Большая часть гарема была собрана в зале по султанскому распоряжению, чтобы наблюдать за судилищем. Шаша стояла прямо напротив входа и рискнула сделать пошире щель в покровах, так чтобы был заметен один ее черный, лукавый, сияющий глаз, украшенный синяком. У Нур-Бану была разбита губа. Лица некоторых одалисок тоже носили следы побоев. «Сколько бед натворил мой несдержанный язык!» — подумала Эстер. Из-за каких-то нескольких неосторожных слов пострадали бедные женщины, которые так по-дружески к ней отнеслись.
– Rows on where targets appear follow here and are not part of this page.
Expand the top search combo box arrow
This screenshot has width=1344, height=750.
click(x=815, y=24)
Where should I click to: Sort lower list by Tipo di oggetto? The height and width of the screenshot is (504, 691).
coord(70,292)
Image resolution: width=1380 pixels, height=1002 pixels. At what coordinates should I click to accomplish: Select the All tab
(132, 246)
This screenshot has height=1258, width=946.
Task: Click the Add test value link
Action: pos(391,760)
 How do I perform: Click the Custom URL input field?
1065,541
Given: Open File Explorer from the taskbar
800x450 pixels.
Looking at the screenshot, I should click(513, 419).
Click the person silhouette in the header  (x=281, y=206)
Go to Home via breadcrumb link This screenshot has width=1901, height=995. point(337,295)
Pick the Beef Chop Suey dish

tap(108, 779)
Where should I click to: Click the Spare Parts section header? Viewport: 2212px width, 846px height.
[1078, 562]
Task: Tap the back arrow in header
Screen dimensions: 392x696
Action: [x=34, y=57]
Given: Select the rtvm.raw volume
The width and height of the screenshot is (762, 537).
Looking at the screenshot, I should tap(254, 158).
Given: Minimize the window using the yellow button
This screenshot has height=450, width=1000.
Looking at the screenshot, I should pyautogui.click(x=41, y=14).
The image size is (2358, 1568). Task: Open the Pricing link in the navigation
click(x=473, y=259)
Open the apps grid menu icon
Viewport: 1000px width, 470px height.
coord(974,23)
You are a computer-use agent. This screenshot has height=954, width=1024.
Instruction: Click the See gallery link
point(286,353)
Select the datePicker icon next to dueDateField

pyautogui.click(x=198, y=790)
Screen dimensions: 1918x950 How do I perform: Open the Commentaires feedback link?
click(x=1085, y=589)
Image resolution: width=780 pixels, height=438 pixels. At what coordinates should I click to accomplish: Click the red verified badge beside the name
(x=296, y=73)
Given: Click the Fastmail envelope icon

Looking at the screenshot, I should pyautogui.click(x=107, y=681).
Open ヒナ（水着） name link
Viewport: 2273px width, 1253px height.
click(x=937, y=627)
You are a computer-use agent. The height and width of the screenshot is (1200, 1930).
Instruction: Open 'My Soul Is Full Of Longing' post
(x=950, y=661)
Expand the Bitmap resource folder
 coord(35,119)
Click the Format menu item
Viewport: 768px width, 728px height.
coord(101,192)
Если она останется жива, простят ли они когда-нибудь ее? Она чувствовала себя глубоко виноватой, и это чувство, помимо страха, сжимало ее сердце.
В центре зала Халид и Эстер упали на колени и прижались лбом к ковру.
— Вы доставлены сюда по обвинению в возбуждении беспорядков и создании неудобств в доме султана Оттоманской империи, — провозгласил Мурад ясным громким голосом.
«Измена и неудобства»! Между этими понятиями огромная разница. Нарочно ли принц Мурад не упомянул о государственной измене? Не знак ли это того, что все может закончиться благополучно? Или в этой стране причинить некоторые неудобства султану равносильно государственной измене?